Le son est l’un des véhicules de sensations et d’émotions les plus forts que l’on connaisse et qu’il est « presque » impossible d’empêcher de se diffuser : vous pouvez fermer les yeux pour ne pas voir une image, vous boucher le nez et/ou la bouche pour ne pas sentir un parfum, mais même avec un bouchon auditif dans chaque oreille, les vibrations trouveront le moyen de vous atteindre en parcourant votre corps…
Aussi, l’utilisation d’un design sonore de marque, adéquat et correctement conçu, est un excellent vecteur pour projeter son entreprise vers ses clients, partenaires et collaborateurs et laisser dans leur oreille son empreinte musicale.
Quelques chiffres…
Une étude récente en Europe donne les résultats suivants :
• 97% des marques/entreprises pensent que la musique renforce leur positionnement,
• 76% utilisent activement de la musique dans leur marketing,
• 7 sur 10 considèrent que la musique sera encore plus importante dans le futur.
Mais :
• 7 sur 10 dépensent au maximum 5% de leur budget marketing en musique,
• 6 sur 10 n’ont jamais évalué la « couleur sonore » de leur marque/entreprise,
• 8 sur 10 n’ont pas de logo sonore.
Les conclusions synthétiques sont qu’il y a une grande différence entre les ambitions affichées et l’implication réelle quant à la communication sonore. Ainsi, l’amour pour la musique ne s’est pas encore transformé en engagement à l’utiliser. Et donc, les marques/entreprises n’utilisent pas la musique de manière stratégique…

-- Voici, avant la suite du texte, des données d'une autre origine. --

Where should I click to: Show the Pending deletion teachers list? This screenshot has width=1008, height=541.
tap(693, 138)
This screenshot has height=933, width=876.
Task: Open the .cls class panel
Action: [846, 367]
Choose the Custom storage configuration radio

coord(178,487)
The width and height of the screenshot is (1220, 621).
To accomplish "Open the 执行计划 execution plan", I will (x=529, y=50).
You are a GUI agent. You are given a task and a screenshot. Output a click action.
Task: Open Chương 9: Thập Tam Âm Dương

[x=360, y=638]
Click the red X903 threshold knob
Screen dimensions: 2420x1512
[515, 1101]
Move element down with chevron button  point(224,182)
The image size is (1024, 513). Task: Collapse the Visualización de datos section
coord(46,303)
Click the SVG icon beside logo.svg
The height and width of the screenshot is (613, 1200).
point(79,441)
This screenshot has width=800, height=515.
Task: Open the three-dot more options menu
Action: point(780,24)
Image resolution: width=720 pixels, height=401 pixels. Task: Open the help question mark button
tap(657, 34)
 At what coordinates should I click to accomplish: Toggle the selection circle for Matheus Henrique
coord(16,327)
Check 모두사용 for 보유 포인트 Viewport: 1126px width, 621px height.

Remarque : le panel interrogé était constitué de directeurs du marketing ou du branding de différentes marques et entreprises globales.
Charte et logo sonores ?
Faisons un rapide parallèle : qu’y-a-t-il dans un logo ou une charte graphique ? Bien conçu et réalisé, votre logo vous représente et présente ce que vous êtes au reste du monde : votre credo, vos valeurs, votre positionnement… Disposer d’un logo « professionnel », tout à la fois conforme à l’air du temps et cohérent avec l’image que vous souhaitez véhiculer, vous permet de faire la différence quant à la perception de votre marque. Cette « image » est présente sur tous les supports que vous adressez à l’extérieur (cartes de visite, papier à en-tête, factures, site Web…) et donne le ton de votre identité visuelle (ou de celle de votre marque). Si votre logo parait « vieux », l’on pourra croire que votre société est dépassée… S’il a un style « amateur », vous semblerez manqué d’expérience… A l’inverse, si votre société est jeune et/ou petite, utiliser le « bon » logo vous permettra de donner l’impression d’être très professionnels et solidement établis.
Il en va de même pour un logo ou une charte sonore, que vous déclinerez sur tous les supports « audio » que vous utilisez et « visuels » que vous produisez.
Car, l’utilisation du son, de la musique ne doit pas se limiter à vos présentations multimédias ou à votre attente téléphonique… Abandonnez « les 4 saisons » ou les effets sonores de Microsoft PowerPoint !
Votre sonnerie de téléphone portable (ringtone), votre musique d’attente sur ce même mobile (ringbacktone), l’ambiance sonore de votre accueil ou de votre salle d’attente, celle de votre boutique, hall d’hôtel… peuvent toutes être des déclinaisons d’un thème principal ou d’une tonalité, qui auront été réfléchis, conçus, élaborés comme ont pu l’être votre charte graphique et votre logo visuel.
L’effet à court ou moyen terme, selon la fréquence de mise en relation de vos cibles avec cette signalétique sonore, est une mémorisation des quelques notes utilisées ou d’une ambiance particulière, qui déclencheront l’association « immédiate » de votre marque.
Prenons 2 exemples :
Générique Culture Pub 2008
Pub Dim
Dans les deux cas, si vous avez été en relation (TV, radio, Web…) avec ces logos sonores, ou leurs déclinaisons, leur simple écoute vous a situé, à priori, « automatiquement » leur propriétaire respectif.
Processus de création
Comment crée-t-on un logo ou une charte sonore ? Comme je l’ai évoqué plus haut, le processus créatif ressemble étrangement à celui utilisé dans le monde graphique, même si malheureusement, le problème est souvent pris à l’envers…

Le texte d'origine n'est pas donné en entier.